I was told over at gis.stackexchange.com that this question would be a better fit here.
I already have a working code but it is very slow and my hunch is that it could be optimized. The goal here is to process 11 years of data = 11 x 12 x 30 x 24 = roughly 95,040 hourly files
On a RAID/NAS external storage I have NetCDF files from NLDAS-2 products that look like this:
<xarray.Dataset> Dimensions: (lon: 464, lat: 224, time: 1, bnds: 2) Coordinates: * lon (lon) float32 -124.9 -124.8 -124.7 ... -67.31 -67.19 -67.06 * lat (lat) float32 25.06 25.19 25.31 25.44 ... 52.69 52.81 52.94 * time (time) datetime64[ns] 1992-11-09T15:00:00 spatial_ref int32 0 Dimensions without coordinates: bnds Data variables: time_bnds (time, bnds) datetime64[ns] 1992-11-09T14:00:00 1992-11-09T1... Tair (time, lat, lon) float32 ... Qair (time, lat, lon) float32 ... PSurf (time, lat, lon) float32 ... Wind_E (time, lat, lon) float32 ... Wind_N (time, lat, lon) float32 ... LWdown (time, lat, lon) float32 ... CRainf_frac (time, lat, lon) float32 ... CAPE (time, lat, lon) float32 ... PotEvap (time, lat, lon) float32 ... Rainf (time, lat, lon) float32 ... SWdown (time, lat, lon) float32 ...
The files are hourly and I'm aggregating them on a daily basis. Here are the important steps of my code:
Reading
I'm reading the data in chunks of one month at a time.
forcing_data = xr.open_mfdataset(file_list, chunks={'time': 24}, parallel=False, combine='nested', concat_dim='time', autoclose=True)

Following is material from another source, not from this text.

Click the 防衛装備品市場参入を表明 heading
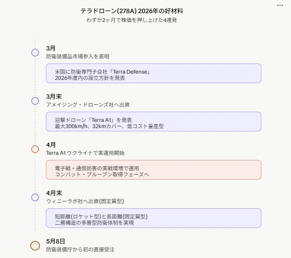Screen dimensions: 291x258 (x=78, y=57)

I tried using parallel=True
but with the files stored on a NAS I was getting reading errors different every time I re-ran the code.
I have a little validation step where I use the time_bnds
variable to make sure I have the right time boundaries. I think this could be optimized when generating the files to read but I don't think it's the main problem here
idx_from, idx_to = get_time_indices_from_time_bnds(forcing_data, start_date, end_date) forcing_data = forcing_data.isel(time=slice(idx_from, idx_to+1))
Augmenting
I need to generate new variables by performing arithmetic on the existing variables. This is pretty fast typically.

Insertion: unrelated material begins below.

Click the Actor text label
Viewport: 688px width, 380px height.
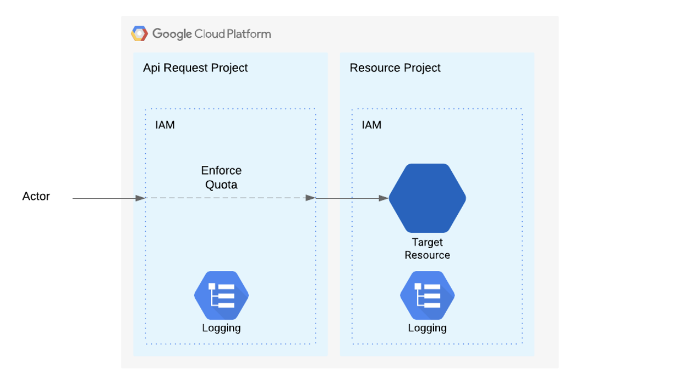[36, 196]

forcing_data['RH'] = compute_RH(forcing_data['PSurf'], forcing_data['Tair'], forcing_data['Qair']) forcing_data['Tdew'] = compute_dew_point(forcing_data['RH'], forcing_data['Tair']) forcing_data['wind_speed'] = compute_wind_speed(forcing_data['Wind_E'], forcing_data['Wind_N']) forcing_data['wind_direction'] = compute_wind_direction(forcing_data['Wind_E'], forcing_data['Wind_N'])
Aggregating (Main Loop)
In a loop I aggregate the data month by month (I tried different time steps, it actually seemed like weekly/daily would work better in some cases) by reading the files in the way mentioned above
# get the files for each dataset type requested agg_list = [] curr_date = start_date while curr_date < end_date: # Read the forcing data ds = read_forcing_dataset(files_dir, curr_date, one_month, product=product, augment=True) # Aggregate the forcing data agg = aggregate_forcing_data_daily(ds) # Force dask to compute agg = agg.compute() agg_list.append(agg) curr_date += one_month # Concatenate the aggregated data agg_ds = xr.concat(agg_list, dim='time')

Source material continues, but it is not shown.